§ **WHAT THE TASK ASKS**
Start at the line that contains "Where should I" in the listing below and extract every line through the last, exactly; leave pictures out.

§ **GIVEN ENTRIES**
☆ ☆ ☆ ☆ ☆ ☆ ☆

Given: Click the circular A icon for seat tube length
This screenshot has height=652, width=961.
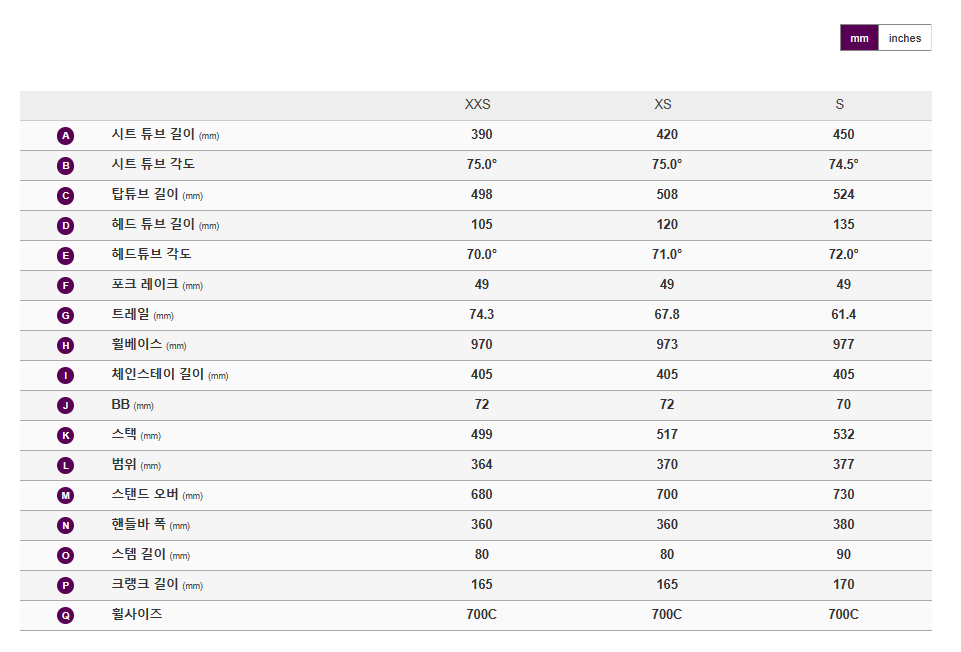Looking at the screenshot, I should 66,136.

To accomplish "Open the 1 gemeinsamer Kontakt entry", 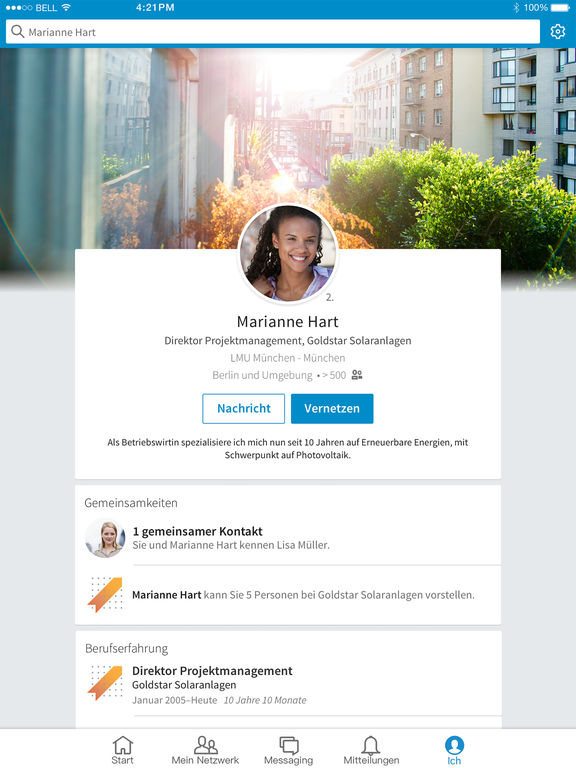I will tap(288, 538).
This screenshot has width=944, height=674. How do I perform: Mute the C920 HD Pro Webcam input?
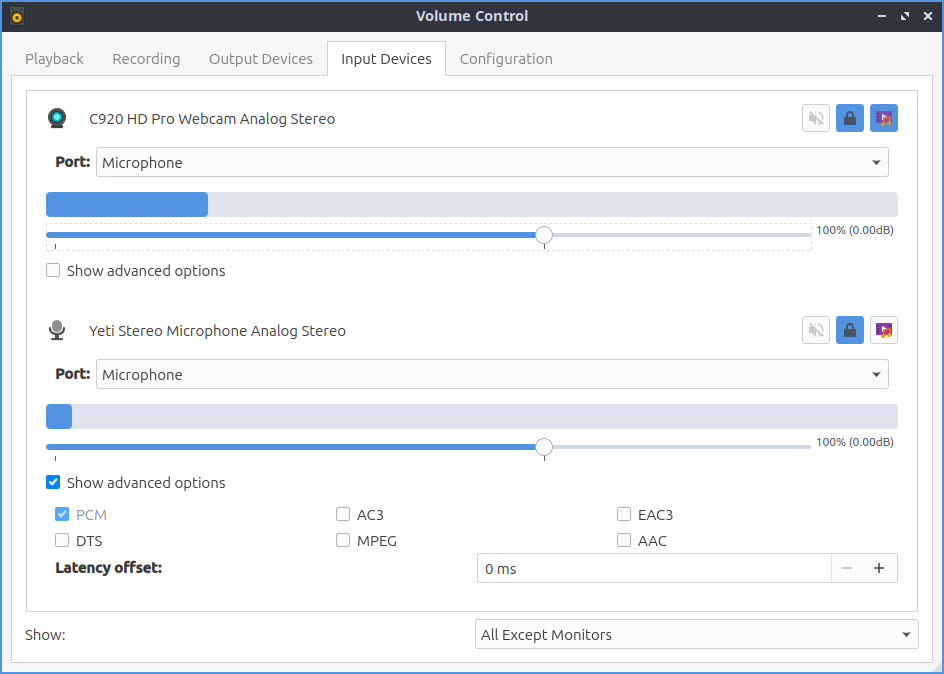click(x=816, y=118)
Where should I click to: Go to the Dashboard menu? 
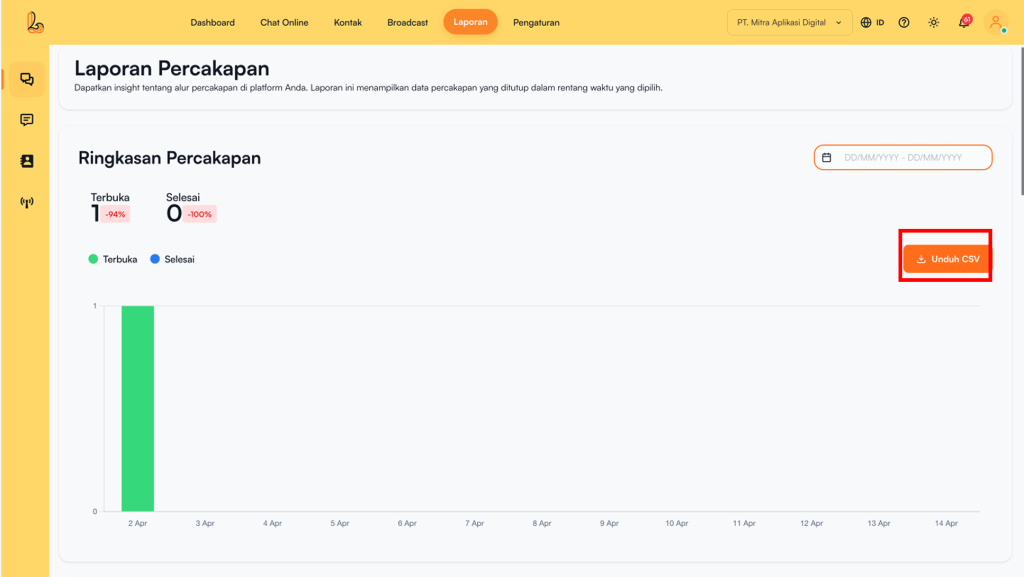click(x=212, y=22)
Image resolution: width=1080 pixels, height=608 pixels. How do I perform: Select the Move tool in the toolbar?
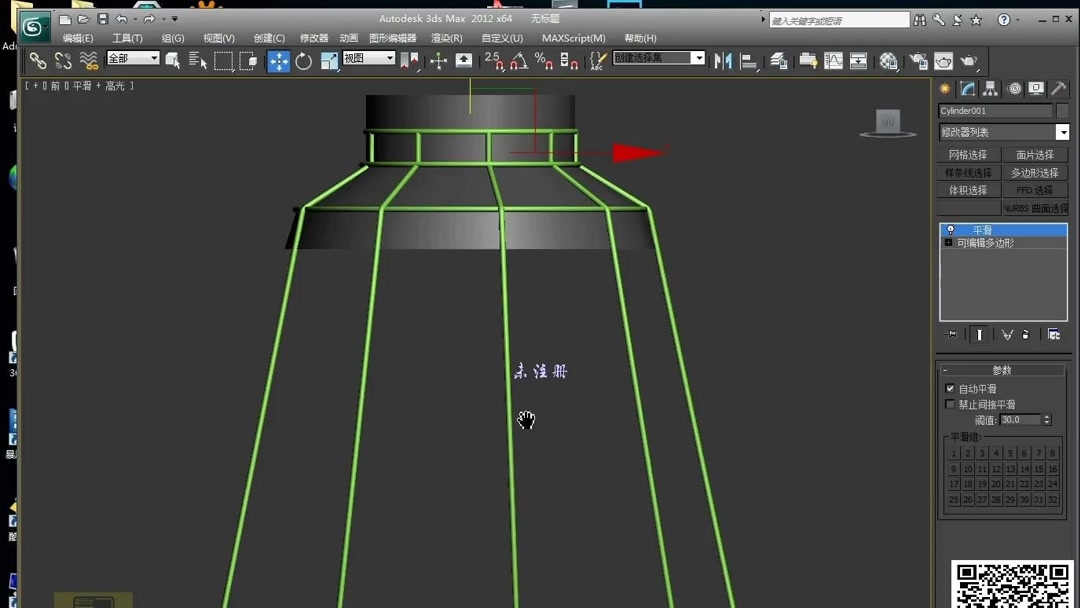pyautogui.click(x=279, y=61)
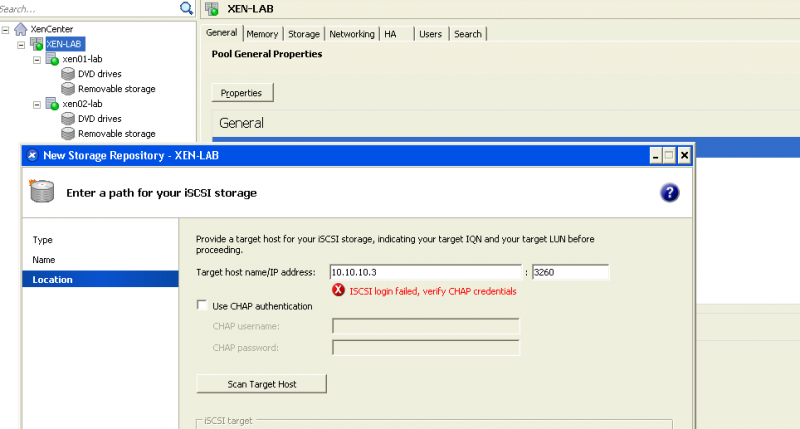Click the search magnifier icon
This screenshot has width=800, height=429.
pos(186,8)
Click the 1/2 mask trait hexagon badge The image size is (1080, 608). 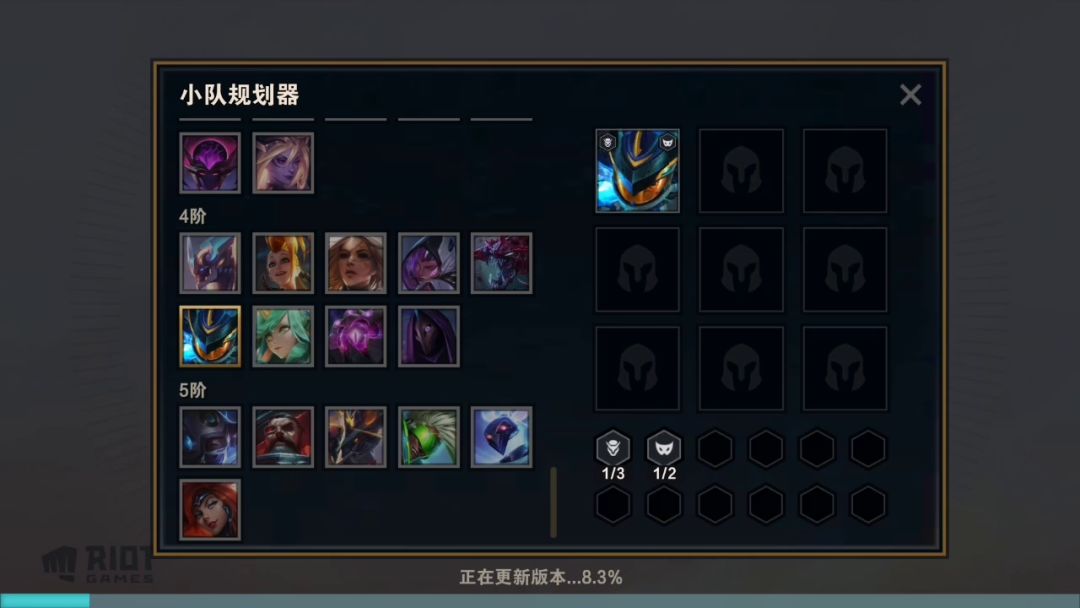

☆ ☆ ☆ ☆ ☆ ☆ ☆

§ **TASK ANSWER**
Where should I click to: Go to the Dashboard menu? 
click(x=212, y=22)
Image resolution: width=1080 pixels, height=608 pixels. How do I perform: Select the Move tool in the toolbar?
pyautogui.click(x=279, y=61)
Click the search magnifier icon
This screenshot has width=800, height=429.
pos(186,8)
Click the 1/2 mask trait hexagon badge The image size is (1080, 608). 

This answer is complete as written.